● EXERCISE PROMPT: Going from the line that contains "Task: Click the calculator" through the last line of the records, set down each line again exactly, both included, with pictures left out.

● EXTRACTED MATERIAL:
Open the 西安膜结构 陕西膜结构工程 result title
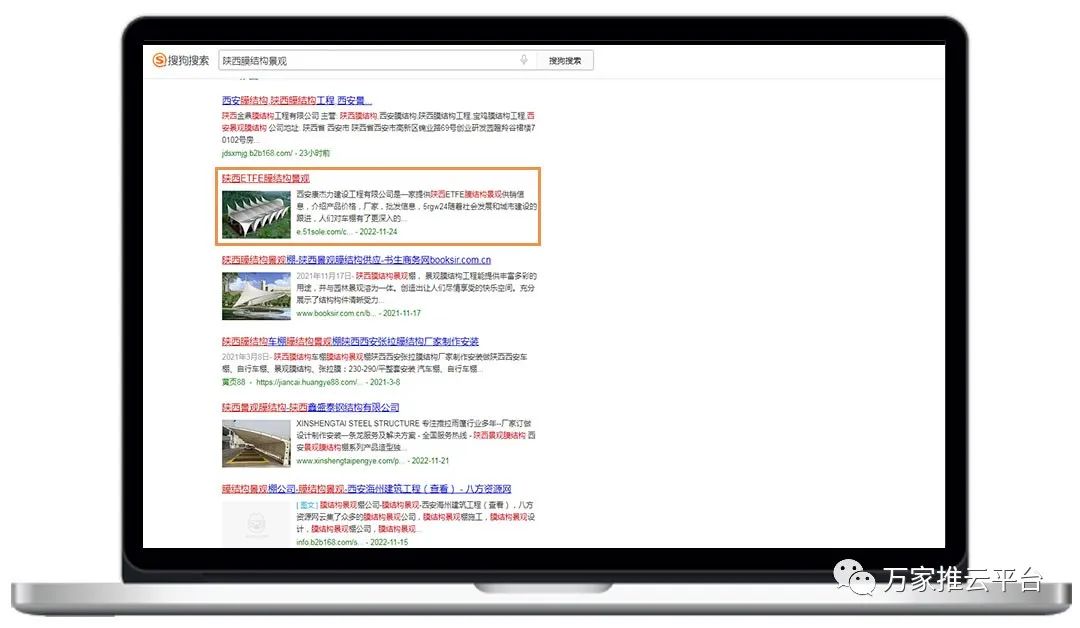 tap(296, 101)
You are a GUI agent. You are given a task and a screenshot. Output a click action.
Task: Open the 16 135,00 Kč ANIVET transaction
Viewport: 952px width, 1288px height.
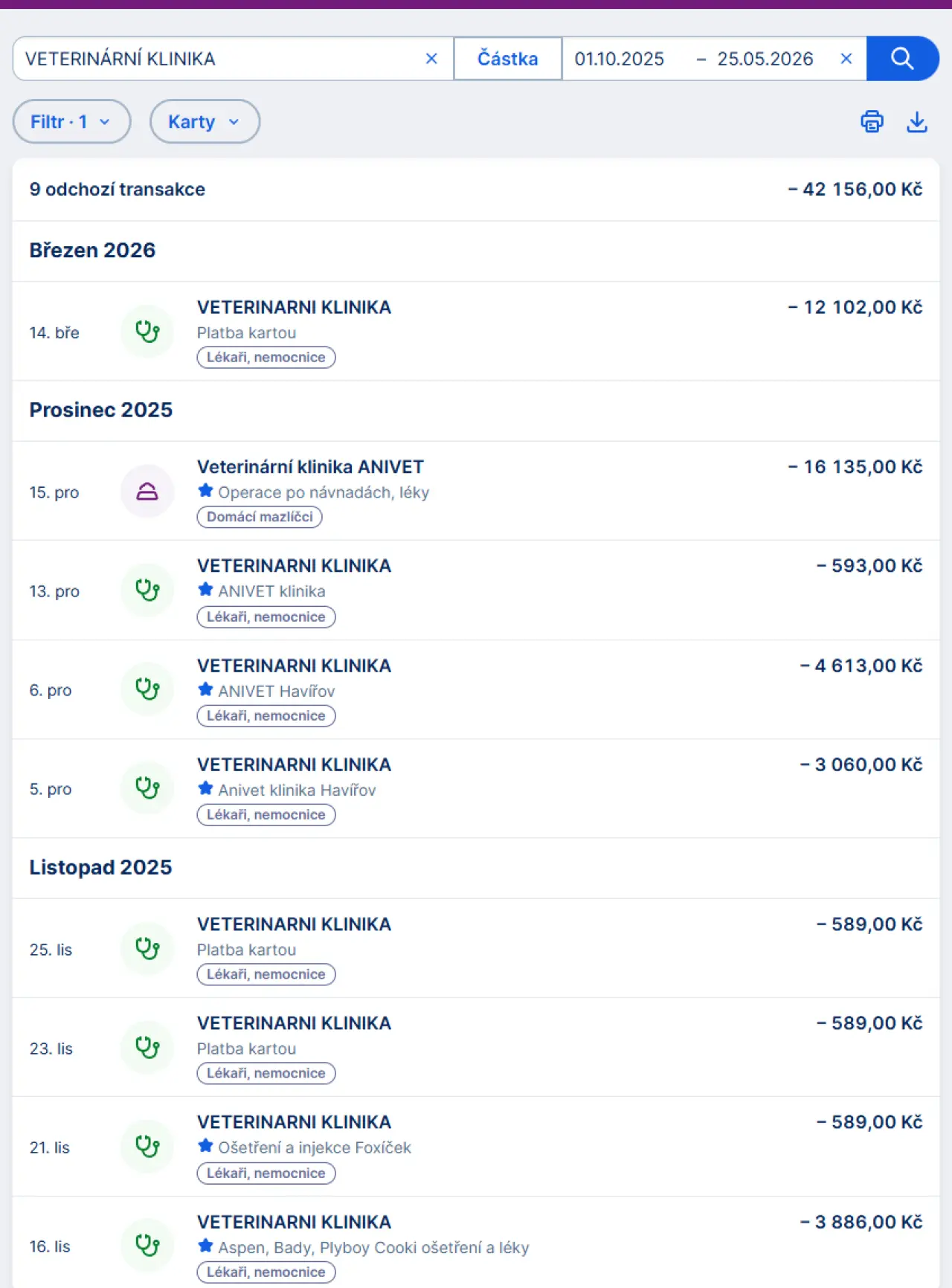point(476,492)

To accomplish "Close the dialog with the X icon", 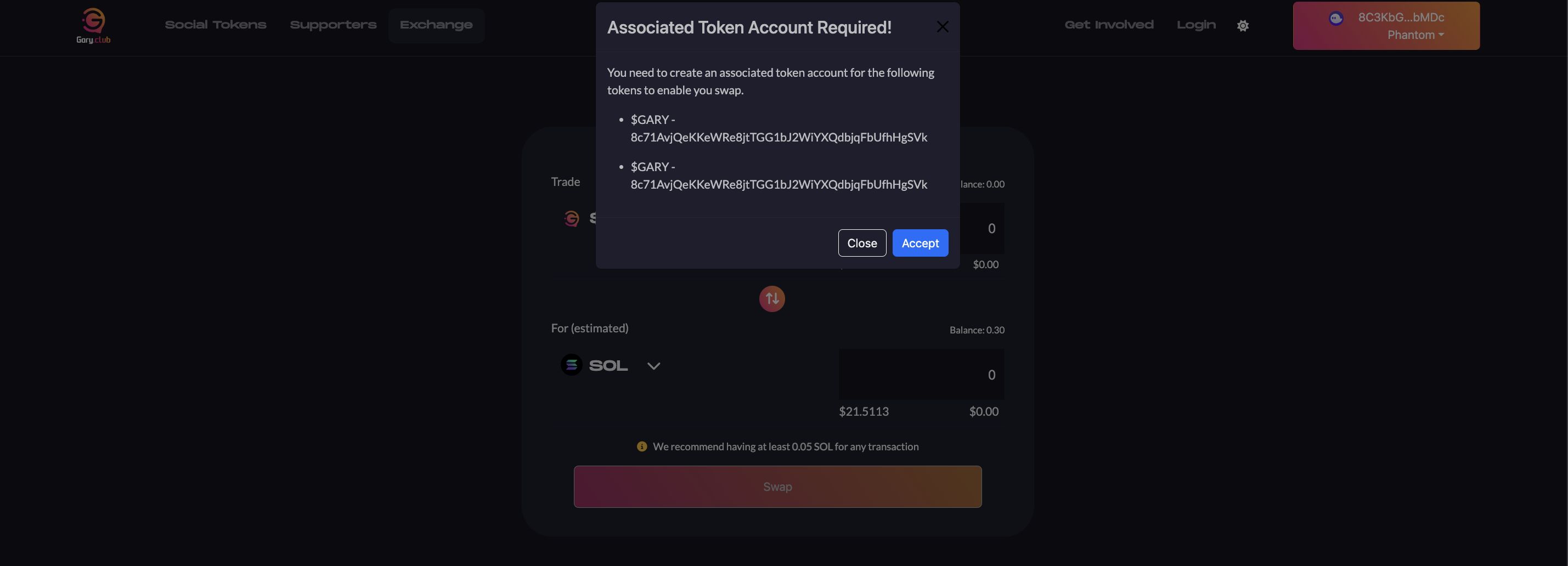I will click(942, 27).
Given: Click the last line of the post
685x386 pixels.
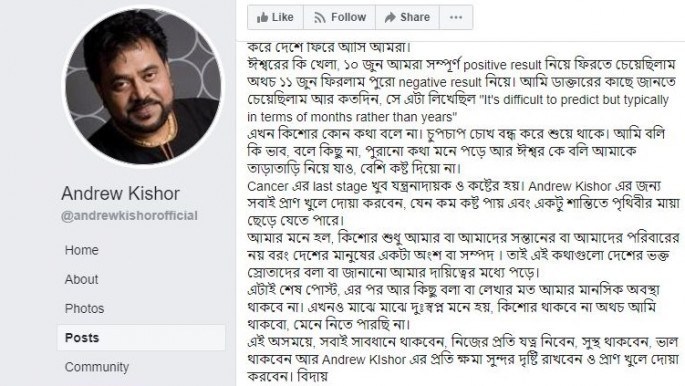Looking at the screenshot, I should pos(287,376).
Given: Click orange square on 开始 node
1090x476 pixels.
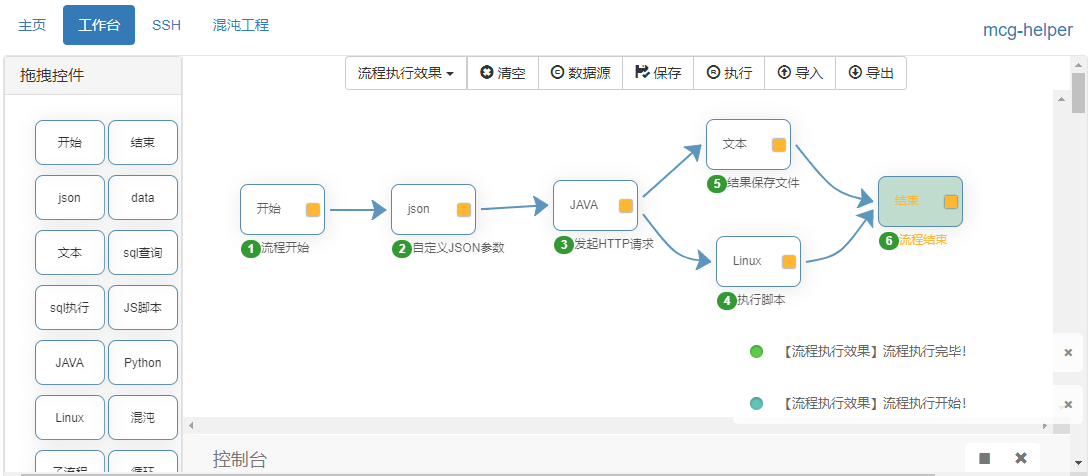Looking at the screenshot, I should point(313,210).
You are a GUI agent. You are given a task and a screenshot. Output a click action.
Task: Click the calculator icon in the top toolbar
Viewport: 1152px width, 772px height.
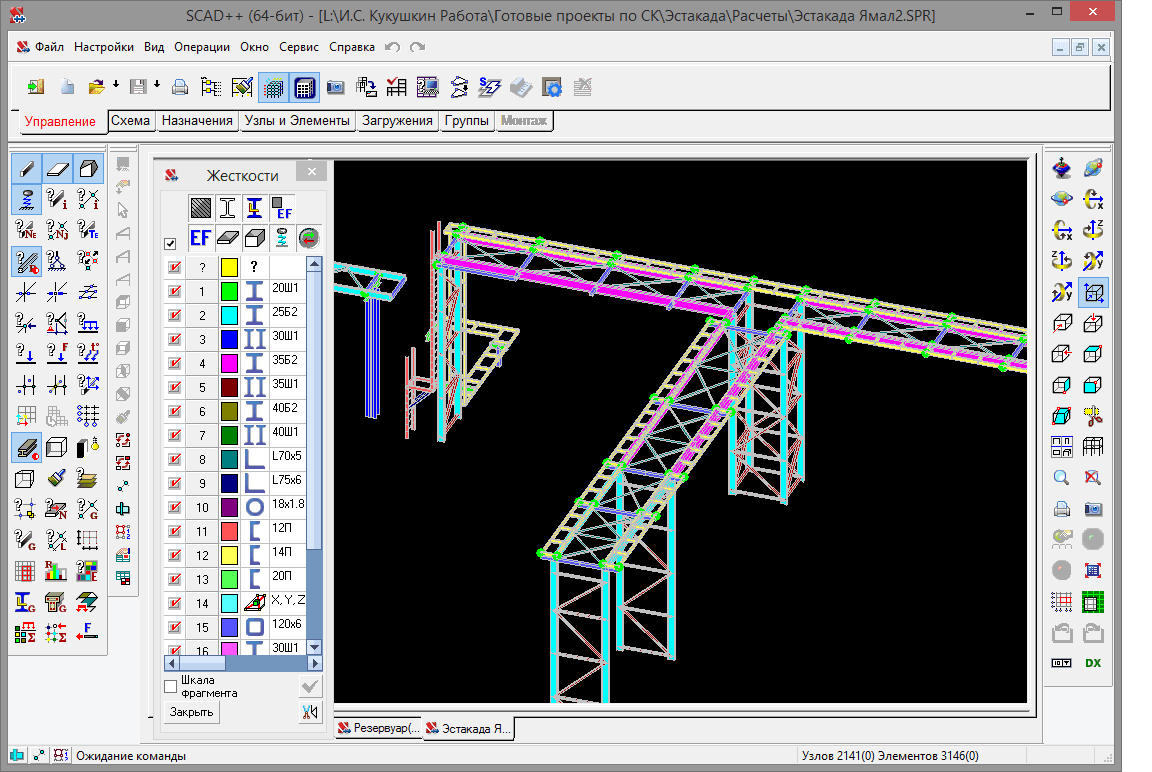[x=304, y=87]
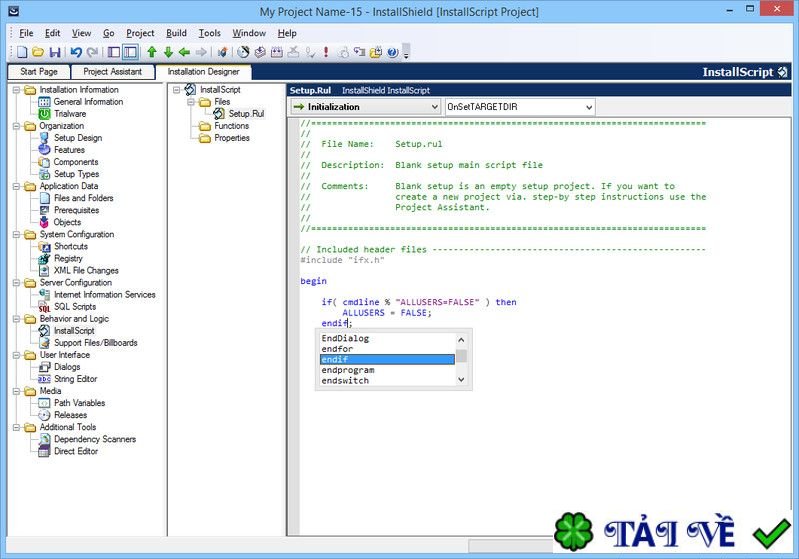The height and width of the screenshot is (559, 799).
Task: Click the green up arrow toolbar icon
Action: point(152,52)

● SOLUTION FOR THIS EXERCISE:
Task: Click the calculator icon in the top toolbar
Viewport: 1152px width, 772px height.
[x=304, y=87]
The height and width of the screenshot is (559, 799).
Task: Click the green up arrow toolbar icon
Action: point(152,52)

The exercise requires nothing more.